According to Kim Forrest, chief investment officer of Bokeh Capital Partners, “the credit people are smarter than the equity people, or at least they’re worried about the right thing—getting their money back.”
Big Tech spending
In the upcoming year, it is anticipated that Alphabet, Microsoft, Amazon.com Inc., and Meta Platforms Inc. would spend over $400 billion on capital expenditures, the majority of which will go into data centers. Even if those organizations are experiencing an increase in income from cloud computing and advertising, it is far less than the expenses they are facing.

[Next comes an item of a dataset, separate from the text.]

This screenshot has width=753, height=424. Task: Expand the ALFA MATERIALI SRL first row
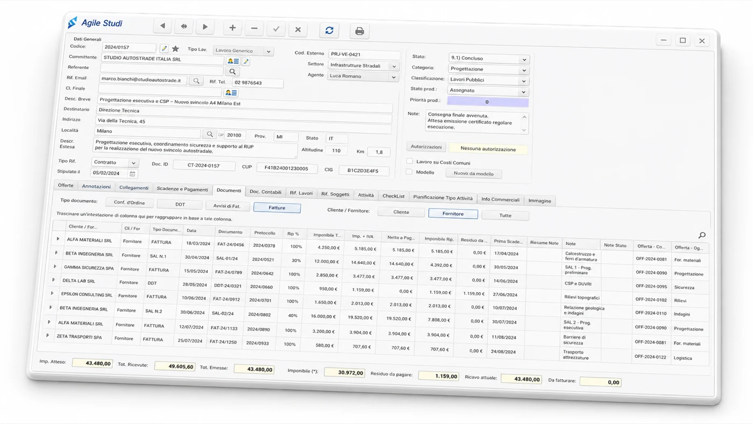pyautogui.click(x=58, y=239)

According to Michael O’Rourke, chief market strategist at Jonestrading, “any plateauing of growth projections or decelerations will wind up in a situation where the market says, ‘OK, there’s an issue here.”
According to statistics provided by Bloomberg Intelligence, earnings growth for the Magnificent Seven tech giants—which also include Apple Inc., Nvidia, and Tesla Inc.—is expected to be 18% in 2026, the slowest in four years and marginally better than the S&P 500.
One of the main concerns is growing depreciation costs due to the data center binge. In the last quarter of 2023, Alphabet, Microsoft, and Meta together incurred depreciation expenses of almost $10 billion. In the quarter that ended in September, the amount increased to about $22 billion. And by this time next year, it is anticipated to reach almost $30 billion.
All of this may put pressure on dividends and buybacks, which give investors their money back. According to statistics gathered by Bloomberg Intelligence, Meta and Microsoft are predicted to have negative free cash flow in 2026 after taking shareholder returns into account, while Alphabet is predicted to break even.
The strategic change that all of the spending reflects may be the main cause for concern. The capacity of Big Tech businesses to produce rapid revenue growth at cheap costs, leading to enormous free cash flows, has long been the foundation of their value. However, their AI ambitions have completely reversed that.
O’Rourke stated, “Multiples are going to contract if we continue down the track of levering up our company to build out in the hopes that we can monetize this.” “This entire shift would have been a grave error if things didn’t work out for you.”
Rational exuberance
Even if Big Tech’s values are high, they are by no means outrageous when compared to other times of market enthusiasm. It’s common to draw comparisons between AI and the dot-com crash, but the scope of AI’s benefits differs greatly from what occurred during the internet’s development. For instance, according to statistics provided by Bloomberg, the tech-heavy Nasdaq 100 index is valued at 26 times predicted earnings. At the peak of the dot-com bubble, that number was more than 80 times.
Due in part to the length of time the stocks had been trading, as well as the fact that the firms were younger and less lucrative, if they made any at all, valuations during the dot-com era were far higher than they are now.
“These aren’t dot-com multiples,” stated Tony DeSpirito, BlackRock’s global chief investment officer and portfolio manager for fundamental stocks. “This is not to say there aren’t pockets of irrational exuberance or speculation, because there are, but I don’t think that exuberance is in the Mag 7’s AI-related names.”
One of the AI stocks with nosebleed values is Palantir Technologies Inc., which trades at a ratio of more than 180 times expected earnings. Another company with a multiple of over 140 times anticipated profits is Snowflake Inc. However, given all the excitement around them, Nvidia, Alphabet, and Microsoft are all below 30 times, which is really tame.
This puts investors in a difficult situation. Indeed, even as investors continue to pour money into AI stocks, the risks are clearly visible. However, most businesses aren’t now valued at levels that would cause panic. Which way the AI trade will go from here is the question.
Bhasin of Value Point stated, “This kind of group thinking is going to crack.” It’s unlikely to crash as it did in 2000. However, there will be a rotation.